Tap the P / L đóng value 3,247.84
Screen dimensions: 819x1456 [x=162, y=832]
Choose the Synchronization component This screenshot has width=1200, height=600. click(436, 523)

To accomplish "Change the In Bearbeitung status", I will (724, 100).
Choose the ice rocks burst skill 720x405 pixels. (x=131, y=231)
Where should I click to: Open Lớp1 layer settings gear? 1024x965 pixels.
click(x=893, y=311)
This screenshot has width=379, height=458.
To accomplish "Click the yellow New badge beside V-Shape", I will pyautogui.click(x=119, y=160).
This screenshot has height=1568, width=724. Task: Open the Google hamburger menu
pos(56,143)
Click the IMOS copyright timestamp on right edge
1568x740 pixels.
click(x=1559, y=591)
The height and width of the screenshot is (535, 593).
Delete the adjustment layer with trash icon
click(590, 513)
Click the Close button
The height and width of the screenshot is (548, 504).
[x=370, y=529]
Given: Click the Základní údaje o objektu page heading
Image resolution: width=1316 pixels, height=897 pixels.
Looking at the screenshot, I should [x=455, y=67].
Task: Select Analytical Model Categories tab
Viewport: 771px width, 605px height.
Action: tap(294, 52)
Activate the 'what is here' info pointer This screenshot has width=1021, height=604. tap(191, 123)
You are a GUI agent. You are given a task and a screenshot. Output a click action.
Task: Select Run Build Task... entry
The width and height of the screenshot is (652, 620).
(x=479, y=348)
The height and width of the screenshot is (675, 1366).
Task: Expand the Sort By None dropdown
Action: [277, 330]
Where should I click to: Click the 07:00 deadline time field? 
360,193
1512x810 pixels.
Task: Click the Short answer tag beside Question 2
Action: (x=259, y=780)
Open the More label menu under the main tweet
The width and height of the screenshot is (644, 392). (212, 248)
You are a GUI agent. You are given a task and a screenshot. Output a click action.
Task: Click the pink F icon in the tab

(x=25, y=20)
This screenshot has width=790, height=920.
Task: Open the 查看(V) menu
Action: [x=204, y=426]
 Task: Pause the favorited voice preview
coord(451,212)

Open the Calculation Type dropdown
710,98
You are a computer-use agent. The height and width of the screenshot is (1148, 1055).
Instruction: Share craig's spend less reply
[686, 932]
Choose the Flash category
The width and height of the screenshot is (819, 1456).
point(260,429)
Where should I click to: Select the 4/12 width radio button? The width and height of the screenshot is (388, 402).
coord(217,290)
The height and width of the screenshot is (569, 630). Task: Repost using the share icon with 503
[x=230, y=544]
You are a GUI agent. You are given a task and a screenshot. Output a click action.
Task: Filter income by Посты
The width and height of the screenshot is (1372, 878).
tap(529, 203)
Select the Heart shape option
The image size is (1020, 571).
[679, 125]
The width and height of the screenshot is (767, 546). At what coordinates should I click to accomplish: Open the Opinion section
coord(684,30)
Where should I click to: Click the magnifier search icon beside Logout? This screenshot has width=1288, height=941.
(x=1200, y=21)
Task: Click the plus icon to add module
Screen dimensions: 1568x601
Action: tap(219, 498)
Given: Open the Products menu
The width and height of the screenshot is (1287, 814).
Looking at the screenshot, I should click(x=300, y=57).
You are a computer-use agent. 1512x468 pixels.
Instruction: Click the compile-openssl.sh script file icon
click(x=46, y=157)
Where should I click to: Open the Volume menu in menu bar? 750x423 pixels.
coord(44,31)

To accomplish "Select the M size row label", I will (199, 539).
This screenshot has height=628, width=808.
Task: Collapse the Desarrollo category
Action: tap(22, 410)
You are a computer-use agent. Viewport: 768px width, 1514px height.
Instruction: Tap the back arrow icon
○ ○ ○
Using the data above, extract exactly the lines from the one that holds "Given: Click the" to the one that holds "Task: Select Run Build Task... entry", both ends included, and no others.

## TASK ANSWER
Given: Click the Základní údaje o objektu page heading
Image resolution: width=1316 pixels, height=897 pixels.
Looking at the screenshot, I should [x=455, y=67].
Task: Select Analytical Model Categories tab
Viewport: 771px width, 605px height.
Action: tap(294, 52)
Activate the 'what is here' info pointer This screenshot has width=1021, height=604. tap(191, 123)
You are a GUI agent. You are given a task and a screenshot. Output a click action.
Task: Select Run Build Task... entry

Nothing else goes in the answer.